KANSAS CITY, Mo. — Frank should be retired by now, enjoying the fruits of his labor on an island somewhere while sipping on an umbrella drink. After all, the Kansas City man saved a tidy sum for his golden years in his IRA and 401(k).
Until he gambled it away.
All of it. A half a million dollars.
Now 75, Frank can’t afford to retire.
Worse, six years into his recovery as a compulsive gambler, and after declaring bankruptcy, he still feels the seductive tug — the urge, he calls it — of high-stakes wagering.
Especially in March.
“I’ve always said … March is the hardest to get through because of the tournament,” said Frank, a member of a local Gamblers Anonymous group who, as such, prefers to go by his first name only.

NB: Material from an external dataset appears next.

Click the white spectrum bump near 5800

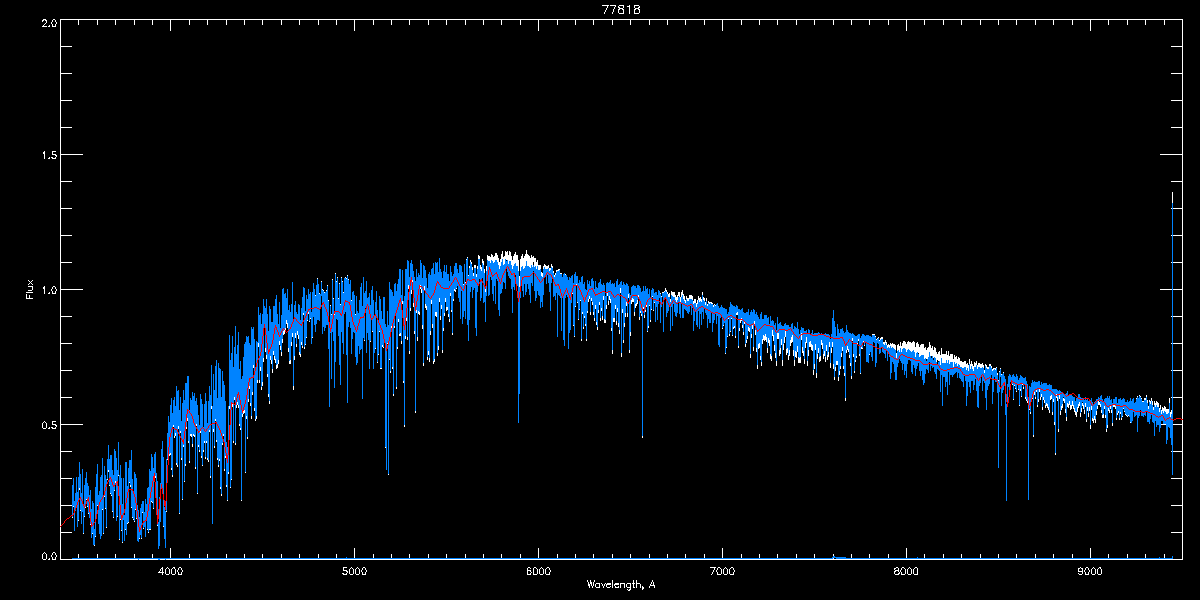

Keith Whyte, executive director of the National Council on Problem Gambling in Washington, D.C., sees the struggle every year at the peak of college basketball season. That’s a big reason March is National Problem Gambling Awareness Month.
“For a recovering sports gambler, March Madness provides madness in a very real sense of the word,” Whyte said. “The incessant talk of brackets and relentless media coverage can be an irresistible trigger. For the problem gambler, the psychology is they are only one bet away from winning everything back.”
This year, bettors will drop an estimated $120 million on March Madness games in Las Vegas alone, topping the record $98.5 million wagered earlier this year on the Super Bowl, said Jimmy Vaccaro, oddsmaker and spokesman for William Hill U.S., which controls more than 100 sports books in Nevada. But for many problem gamblers, betting is not primarily about the money.
“March Madness’ biggest attraction is the multiplicity of chances you have to compete against so many different people,” Frank said. “That feeling of being in the action is one of the things that really gets the adrenaline flowing.”